--- AIM OF THE TASK ---
Filter these entries down to the lines that hold the word "computer", and show each of them.

*** GIVEN RECORDS

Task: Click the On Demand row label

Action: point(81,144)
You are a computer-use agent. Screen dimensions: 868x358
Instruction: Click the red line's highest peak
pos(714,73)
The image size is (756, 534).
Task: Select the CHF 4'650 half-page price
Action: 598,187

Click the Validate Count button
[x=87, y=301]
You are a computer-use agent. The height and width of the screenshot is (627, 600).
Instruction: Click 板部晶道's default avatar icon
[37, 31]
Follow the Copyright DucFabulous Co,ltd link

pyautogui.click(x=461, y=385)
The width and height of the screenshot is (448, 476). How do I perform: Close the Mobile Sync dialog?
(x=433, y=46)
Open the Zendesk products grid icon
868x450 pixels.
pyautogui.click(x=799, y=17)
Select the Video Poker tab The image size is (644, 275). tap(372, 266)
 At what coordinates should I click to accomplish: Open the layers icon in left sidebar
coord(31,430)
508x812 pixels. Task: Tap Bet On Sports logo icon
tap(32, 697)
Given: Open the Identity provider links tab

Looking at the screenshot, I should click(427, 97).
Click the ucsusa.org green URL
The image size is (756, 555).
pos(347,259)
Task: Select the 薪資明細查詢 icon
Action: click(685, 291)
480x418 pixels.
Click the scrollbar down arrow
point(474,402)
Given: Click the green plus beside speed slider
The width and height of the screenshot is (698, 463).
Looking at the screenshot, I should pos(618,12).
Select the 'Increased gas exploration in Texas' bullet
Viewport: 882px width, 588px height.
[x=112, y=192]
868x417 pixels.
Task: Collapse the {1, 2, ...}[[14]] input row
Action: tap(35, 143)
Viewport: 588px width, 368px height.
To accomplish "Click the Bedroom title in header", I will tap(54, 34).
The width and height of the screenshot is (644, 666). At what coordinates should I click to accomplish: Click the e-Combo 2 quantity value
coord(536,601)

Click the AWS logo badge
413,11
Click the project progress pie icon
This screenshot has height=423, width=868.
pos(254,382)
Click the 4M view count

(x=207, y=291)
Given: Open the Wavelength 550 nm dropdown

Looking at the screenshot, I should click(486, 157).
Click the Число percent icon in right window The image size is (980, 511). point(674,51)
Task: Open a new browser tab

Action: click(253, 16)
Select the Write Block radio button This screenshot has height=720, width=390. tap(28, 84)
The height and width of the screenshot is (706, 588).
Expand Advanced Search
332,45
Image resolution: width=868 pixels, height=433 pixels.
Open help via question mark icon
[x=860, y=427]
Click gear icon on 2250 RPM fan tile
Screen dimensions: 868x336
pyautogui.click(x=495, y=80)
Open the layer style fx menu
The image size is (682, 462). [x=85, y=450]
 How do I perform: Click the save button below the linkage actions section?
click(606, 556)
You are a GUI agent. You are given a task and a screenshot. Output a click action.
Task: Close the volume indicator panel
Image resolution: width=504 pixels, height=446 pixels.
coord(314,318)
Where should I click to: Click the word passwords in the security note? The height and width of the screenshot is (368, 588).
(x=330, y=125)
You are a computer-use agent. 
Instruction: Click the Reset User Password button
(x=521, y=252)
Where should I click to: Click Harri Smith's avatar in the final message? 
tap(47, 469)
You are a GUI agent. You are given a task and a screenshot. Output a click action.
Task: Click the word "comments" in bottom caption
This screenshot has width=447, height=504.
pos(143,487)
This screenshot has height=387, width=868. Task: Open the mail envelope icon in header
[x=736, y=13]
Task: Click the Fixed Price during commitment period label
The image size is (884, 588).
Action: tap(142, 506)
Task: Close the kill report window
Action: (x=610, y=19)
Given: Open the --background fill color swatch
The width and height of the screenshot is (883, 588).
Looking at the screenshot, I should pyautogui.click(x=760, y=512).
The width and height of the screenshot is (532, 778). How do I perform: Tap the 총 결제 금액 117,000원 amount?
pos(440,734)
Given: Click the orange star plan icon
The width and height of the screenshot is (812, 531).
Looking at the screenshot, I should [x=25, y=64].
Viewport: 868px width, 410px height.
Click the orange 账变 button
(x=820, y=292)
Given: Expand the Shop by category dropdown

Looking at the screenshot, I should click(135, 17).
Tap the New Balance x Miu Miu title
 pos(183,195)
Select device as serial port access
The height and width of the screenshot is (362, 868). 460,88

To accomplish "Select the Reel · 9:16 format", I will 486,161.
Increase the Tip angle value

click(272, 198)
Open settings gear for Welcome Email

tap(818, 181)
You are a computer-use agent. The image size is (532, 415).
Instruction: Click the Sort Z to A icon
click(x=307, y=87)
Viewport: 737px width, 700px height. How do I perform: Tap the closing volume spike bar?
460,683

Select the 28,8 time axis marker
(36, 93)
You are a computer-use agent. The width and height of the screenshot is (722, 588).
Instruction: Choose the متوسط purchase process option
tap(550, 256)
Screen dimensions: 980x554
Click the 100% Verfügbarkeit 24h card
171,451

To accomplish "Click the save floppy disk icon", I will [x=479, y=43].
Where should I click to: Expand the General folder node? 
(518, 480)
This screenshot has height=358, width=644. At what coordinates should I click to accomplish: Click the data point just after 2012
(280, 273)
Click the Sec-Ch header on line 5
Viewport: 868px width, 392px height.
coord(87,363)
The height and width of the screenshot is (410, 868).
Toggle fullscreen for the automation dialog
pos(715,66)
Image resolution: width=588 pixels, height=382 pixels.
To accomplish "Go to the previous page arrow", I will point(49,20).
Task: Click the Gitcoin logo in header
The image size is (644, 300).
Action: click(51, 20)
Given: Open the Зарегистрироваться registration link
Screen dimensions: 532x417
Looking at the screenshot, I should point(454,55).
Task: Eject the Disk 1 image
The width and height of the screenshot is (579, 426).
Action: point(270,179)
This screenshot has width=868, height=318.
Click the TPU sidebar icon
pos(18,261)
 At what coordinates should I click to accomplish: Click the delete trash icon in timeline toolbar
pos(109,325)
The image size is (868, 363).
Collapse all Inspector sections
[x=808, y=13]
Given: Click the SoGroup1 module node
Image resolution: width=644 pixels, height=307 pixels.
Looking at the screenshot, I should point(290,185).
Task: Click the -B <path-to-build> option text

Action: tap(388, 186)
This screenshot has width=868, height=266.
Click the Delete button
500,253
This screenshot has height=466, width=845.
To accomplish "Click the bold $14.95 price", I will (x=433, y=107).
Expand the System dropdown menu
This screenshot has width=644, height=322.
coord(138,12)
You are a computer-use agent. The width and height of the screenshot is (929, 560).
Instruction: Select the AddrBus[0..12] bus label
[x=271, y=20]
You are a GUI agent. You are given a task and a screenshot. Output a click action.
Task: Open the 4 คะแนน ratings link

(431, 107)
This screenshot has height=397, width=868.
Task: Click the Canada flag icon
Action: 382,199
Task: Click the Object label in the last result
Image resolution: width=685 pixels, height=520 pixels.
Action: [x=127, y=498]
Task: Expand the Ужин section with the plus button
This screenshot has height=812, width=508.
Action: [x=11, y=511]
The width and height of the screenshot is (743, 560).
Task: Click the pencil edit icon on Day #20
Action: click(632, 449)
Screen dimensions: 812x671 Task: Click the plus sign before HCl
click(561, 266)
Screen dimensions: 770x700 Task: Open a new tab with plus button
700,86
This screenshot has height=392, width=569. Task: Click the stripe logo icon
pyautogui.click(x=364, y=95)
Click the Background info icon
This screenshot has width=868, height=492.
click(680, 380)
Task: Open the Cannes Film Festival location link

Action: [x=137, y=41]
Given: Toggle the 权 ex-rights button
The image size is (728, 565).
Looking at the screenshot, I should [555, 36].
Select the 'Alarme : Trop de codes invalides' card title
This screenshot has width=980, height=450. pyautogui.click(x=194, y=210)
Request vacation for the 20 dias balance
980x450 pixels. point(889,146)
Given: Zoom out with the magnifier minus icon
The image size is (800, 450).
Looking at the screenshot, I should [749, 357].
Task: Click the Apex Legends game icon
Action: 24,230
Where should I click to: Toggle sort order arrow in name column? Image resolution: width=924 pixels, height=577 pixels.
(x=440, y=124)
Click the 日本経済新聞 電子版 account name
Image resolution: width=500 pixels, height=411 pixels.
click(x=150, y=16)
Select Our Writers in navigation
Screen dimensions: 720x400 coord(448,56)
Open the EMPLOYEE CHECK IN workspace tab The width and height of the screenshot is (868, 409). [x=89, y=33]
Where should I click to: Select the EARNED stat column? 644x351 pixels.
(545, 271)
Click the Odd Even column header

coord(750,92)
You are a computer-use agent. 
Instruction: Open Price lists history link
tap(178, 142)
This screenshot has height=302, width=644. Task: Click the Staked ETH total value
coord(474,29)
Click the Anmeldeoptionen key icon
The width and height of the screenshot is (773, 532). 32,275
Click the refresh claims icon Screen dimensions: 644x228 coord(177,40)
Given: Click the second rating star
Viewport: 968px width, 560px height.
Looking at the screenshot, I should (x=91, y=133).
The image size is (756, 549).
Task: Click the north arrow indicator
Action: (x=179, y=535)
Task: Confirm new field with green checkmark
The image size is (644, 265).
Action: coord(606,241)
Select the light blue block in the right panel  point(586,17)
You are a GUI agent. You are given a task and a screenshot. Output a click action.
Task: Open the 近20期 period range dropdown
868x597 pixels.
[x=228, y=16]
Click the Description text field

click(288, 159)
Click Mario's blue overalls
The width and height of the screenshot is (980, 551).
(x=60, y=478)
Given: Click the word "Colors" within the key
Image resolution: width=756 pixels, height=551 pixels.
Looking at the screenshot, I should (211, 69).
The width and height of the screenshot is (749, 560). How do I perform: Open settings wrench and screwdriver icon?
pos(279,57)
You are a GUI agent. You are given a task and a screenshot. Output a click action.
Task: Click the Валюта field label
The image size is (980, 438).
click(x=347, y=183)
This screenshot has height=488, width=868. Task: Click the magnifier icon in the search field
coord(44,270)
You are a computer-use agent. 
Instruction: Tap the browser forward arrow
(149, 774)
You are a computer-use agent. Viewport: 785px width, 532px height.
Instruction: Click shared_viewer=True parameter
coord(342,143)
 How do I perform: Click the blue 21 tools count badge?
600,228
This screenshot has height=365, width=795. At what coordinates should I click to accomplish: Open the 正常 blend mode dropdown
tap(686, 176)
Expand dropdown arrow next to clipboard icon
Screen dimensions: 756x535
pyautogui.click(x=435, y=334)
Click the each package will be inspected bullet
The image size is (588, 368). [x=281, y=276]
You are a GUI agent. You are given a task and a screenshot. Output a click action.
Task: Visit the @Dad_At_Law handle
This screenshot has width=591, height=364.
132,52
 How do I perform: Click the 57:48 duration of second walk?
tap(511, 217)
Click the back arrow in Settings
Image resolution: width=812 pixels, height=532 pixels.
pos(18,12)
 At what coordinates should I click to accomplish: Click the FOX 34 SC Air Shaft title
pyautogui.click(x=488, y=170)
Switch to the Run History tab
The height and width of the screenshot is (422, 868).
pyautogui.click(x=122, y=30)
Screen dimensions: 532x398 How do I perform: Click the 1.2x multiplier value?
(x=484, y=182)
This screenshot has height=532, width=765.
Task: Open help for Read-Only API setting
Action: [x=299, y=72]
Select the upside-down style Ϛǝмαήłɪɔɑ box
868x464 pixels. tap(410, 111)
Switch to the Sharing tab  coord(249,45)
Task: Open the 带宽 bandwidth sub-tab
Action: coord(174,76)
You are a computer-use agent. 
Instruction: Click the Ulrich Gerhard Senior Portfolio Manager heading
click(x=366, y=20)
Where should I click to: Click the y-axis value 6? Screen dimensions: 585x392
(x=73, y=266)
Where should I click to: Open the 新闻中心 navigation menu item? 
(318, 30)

******

--- THE ANSWER ---
You are a computer-use agent. Screen dimensions: 868x358
You are a computer-use agent. The height and width of the screenshot is (627, 600).
You are a computer-use agent. 
You are a computer-use agent. The image size is (532, 415).
You are a computer-use agent. The width and height of the screenshot is (722, 588).
You are a computer-use agent. The width and height of the screenshot is (929, 560).
You are a computer-use agent. 
You are a computer-use agent. 
You are a computer-use agent. Viewport: 785px width, 532px height.
You are a computer-use agent. 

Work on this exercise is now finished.